People who throw things for fun or profit—basketball and baseball players, the guy who slings darts at the pub—should respect the archer fish. This species blasts its insect prey out of the sky or off a perch with a quick squirt of water that's accurate up to two meters away (not bad for a fish that averages 25 centimeters in length).
However, these animals start with lousy aim, so they have to acquire the skill over time. What's amazing is that archer fish don't have to rehearse their piscine field goals: They can learn how to hit a fast-moving, flying object by watching another fish do so, according to a paper in the February 21 issue of the journal Current Biology. Imagine a fan who watches a season of hoops on TV, then picks up a basketball and sinks a 40-foot jump shot.
Stefan Schuster and his colleagues at Friedrich-Alexander University of Erlangen-Nuremberg discovered this unusual ability when they set out to study how archer fish hit their prey so accurately. The investigators regularly presented small, stationary targets at various heights to young fish, which became quite good at knocking them down over the course of a year. However, a moving target flummoxed them, even when it was going very slowly (five millimeters per second, or about twice as fast as a speeding snail).
With time and extensive training (hundreds of repetitions), the archer fish got better at hitting targets that moved horizontally at constant speed. This feat requires a tricky bit of neural computation that has to account for several variables: the target speed and direction, the changing angle between observer and target (which determines how much light is bent, or refracted, at the air-water boundary), the time of flight and the effect of gravity. As the fish became proficient, each increase in target height or speed erased most of the previous gains in accuracy until the shooter could adjust its calculations.
Based on this pattern, the investigators were surprised to find that the ballistic solution painstakingly learned and revised for horizontal movements could easily accommodate the addition of a vertical component. For archer fish, it seems, movement in three dimensions isn't any more difficult to follow than movement in two dimensions.
Nonetheless, the German team was unprepared for what happened when they began another round of training with a group of five fish unfamiliar with the moving-target game. This trial must have seemed like a busted experiment at first, as the dominant member of the group hogged all the shots and wouldn't let his subordinates line up for even a single attempt at the target. As expected, the one performing fish had learned its skills just fine by the end of training. But when Schuster's team removed the varsity player, the benchwarmers—fish that had previously failed to hit even the lowest, slowest targets and hadn't taken a single shot during the practice sessions—showed nearly the same ballistic prowess as their former leader.

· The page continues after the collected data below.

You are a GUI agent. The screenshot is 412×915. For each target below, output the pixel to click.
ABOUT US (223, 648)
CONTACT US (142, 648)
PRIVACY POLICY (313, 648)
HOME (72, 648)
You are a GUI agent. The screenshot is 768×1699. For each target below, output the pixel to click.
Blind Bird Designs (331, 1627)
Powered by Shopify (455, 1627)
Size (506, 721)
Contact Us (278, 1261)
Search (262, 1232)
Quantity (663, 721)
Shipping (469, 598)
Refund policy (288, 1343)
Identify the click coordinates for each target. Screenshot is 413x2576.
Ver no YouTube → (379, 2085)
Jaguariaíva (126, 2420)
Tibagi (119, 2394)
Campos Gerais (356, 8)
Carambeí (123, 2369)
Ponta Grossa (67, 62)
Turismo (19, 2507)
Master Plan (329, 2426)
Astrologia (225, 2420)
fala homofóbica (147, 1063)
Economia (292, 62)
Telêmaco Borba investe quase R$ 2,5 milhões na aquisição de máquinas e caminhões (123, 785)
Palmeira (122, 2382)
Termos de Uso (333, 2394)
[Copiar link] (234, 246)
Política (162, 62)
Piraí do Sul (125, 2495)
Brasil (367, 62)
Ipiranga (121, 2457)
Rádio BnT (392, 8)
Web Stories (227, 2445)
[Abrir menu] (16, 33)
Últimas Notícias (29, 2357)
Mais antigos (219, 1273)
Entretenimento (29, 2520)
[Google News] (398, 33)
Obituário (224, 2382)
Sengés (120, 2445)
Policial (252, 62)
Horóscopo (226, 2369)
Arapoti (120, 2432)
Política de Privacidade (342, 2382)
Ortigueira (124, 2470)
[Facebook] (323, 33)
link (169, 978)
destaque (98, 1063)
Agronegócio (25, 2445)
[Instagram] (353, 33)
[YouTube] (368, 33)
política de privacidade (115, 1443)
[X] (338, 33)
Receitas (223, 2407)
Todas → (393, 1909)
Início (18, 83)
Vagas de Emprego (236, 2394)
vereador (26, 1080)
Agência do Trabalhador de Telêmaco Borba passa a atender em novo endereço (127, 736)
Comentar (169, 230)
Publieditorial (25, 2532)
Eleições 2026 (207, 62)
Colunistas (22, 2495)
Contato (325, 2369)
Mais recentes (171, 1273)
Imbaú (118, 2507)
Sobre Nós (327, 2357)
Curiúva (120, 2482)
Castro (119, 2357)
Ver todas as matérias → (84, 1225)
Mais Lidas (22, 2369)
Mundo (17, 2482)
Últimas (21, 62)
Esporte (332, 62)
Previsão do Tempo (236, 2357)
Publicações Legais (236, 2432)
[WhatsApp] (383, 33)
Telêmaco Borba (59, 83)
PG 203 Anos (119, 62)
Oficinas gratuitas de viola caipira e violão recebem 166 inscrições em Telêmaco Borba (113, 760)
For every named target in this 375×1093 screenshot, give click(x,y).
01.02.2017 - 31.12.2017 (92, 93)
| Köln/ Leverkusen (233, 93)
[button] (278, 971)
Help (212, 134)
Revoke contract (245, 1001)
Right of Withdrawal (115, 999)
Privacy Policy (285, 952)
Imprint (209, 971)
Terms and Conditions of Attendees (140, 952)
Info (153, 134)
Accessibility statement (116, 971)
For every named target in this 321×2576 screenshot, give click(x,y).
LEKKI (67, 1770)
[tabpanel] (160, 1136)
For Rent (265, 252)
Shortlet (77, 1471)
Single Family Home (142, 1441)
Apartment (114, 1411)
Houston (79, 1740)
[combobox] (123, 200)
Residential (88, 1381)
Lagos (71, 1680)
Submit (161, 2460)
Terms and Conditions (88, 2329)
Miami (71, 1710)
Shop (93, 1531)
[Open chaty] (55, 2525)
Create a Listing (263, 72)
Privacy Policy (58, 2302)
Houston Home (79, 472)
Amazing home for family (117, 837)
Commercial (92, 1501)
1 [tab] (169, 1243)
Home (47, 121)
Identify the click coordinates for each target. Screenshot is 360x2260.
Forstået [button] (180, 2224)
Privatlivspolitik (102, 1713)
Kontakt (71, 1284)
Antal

One possible explanation was that the nondominant fish figured out all the angles simply by watching the target while the alpha trained. But in a control group without a dominant fish (experimenters played the same role by nudging the others out of firing position during the training), the spectators performed just like spectators, with dismal hit rates. In other words, the naive fish had to learn by watching a successful group member, and this observation apparently told them all they needed to know about refraction, target speed, rise time and gravity effects.
Archer fish don't have impressive neural hardware to process all this information; like other fish, they have a primitive cerebrum, so the means of performing these computations must already exist in simple nervous systems. At present, Schuster's team is working to identify the neuroanatomical circuits, but he doesn't expect to find distinctive features. The major goal is to "get [our] hands on how a defined network performs in a cognitive task," he says.
His success could be something of a breakthrough: Computational neuroscientists have spent decades figuring out how animals learn new motor skills, and most of their models use some kind of feedback routine that tries to minimize error with each new repetition—what engineers call a "closed-loop" design. But shots from the archer fish are "open-loop"—they don't involve continuous feedback. "That's what I find most challenging," says Schuster, "the fact that [the task] can be done extremely fast and with remarkable precision without adhering to traditional closed-loop design. We hope very much to convince researchers in robotics that much speed can be saved by implementing predictive (or ballistic) shortcuts in the motor guidance of autonomous robots."
Fish aren't particularly smart, but archer fish do seem to have a fairly sophisticated cognitive ability to generalize from one set of circumstances to another and to make predictions based on that general knowledge. They clearly acquire this skill more efficiently than we humans figure out how to swish a three-point shot or to throw a wicked curveball. Can we learn from the fish? Well, Dr. J is a Pisces. And Adrian Dantley, Charles Barkley and Shaquille O'Neal are too. So I guess the answer is yes.